Encontramos así una instancia superior al conocimiento: «La verdad procede exclusivamente de la conciencia moral». ¿Cuál es pues el destino del hombre? El destino del hombre es cumplir y ejecutar los dictados de la conciencia moral. Si obedece a esa voz, vivirá con plenitud y encontrará sentido y finalidad: «Escucharla, obedecerle sincera y despreocupadamente sin miedo ni doblez: este es mi único destino, todo el fin de mi existencia». El mundo deja entonces de ser un encadenamiento de causas materiales. Todo ente queda vinculado a la condición moral y al ejercicio de la libertad.

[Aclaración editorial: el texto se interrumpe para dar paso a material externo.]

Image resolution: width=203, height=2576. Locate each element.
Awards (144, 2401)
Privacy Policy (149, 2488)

Con relación a esos entes cabe señalar algo fundamental. Existen, por una parte, objetos inanimados, por otra parte, seres que son autónomos del mismo modo que yo lo soy. Esos seres, mis semejantes, exigen un respeto absoluto e incluso mi ayuda para facilitar que ellos cumplan a su vez los dictados de su propia conciencia. En sentido universal, también la sociedad, la cultura y la historia abandonan también su sujeción a unas leyes deterministas carentes de propósito. La historia consiste en la implantación gradual de la moralidad en el mundo terreno, venciendo miopes intereses materiales e imponiéndose a la brutalidad ciega de la naturaleza.

La fe del hombre, su verdadero órgano de conocimiento, es fe en «la voluntad una, infinita y eterna», fe «en Su razón y en Su fidelidad» que se expresa por medio de la conciencia moral. A la vista de que en la vida terrena el cumplimiento de los imperativos morales no proporciona beneficios, que muchas veces es incluso desventajoso, debe haber una vida futura donde efectivamente suceda. Obrar moralmente es el modo como enlazamos con una existencia ulterior, como devenimos miembros del reino suprasensible de la libertad.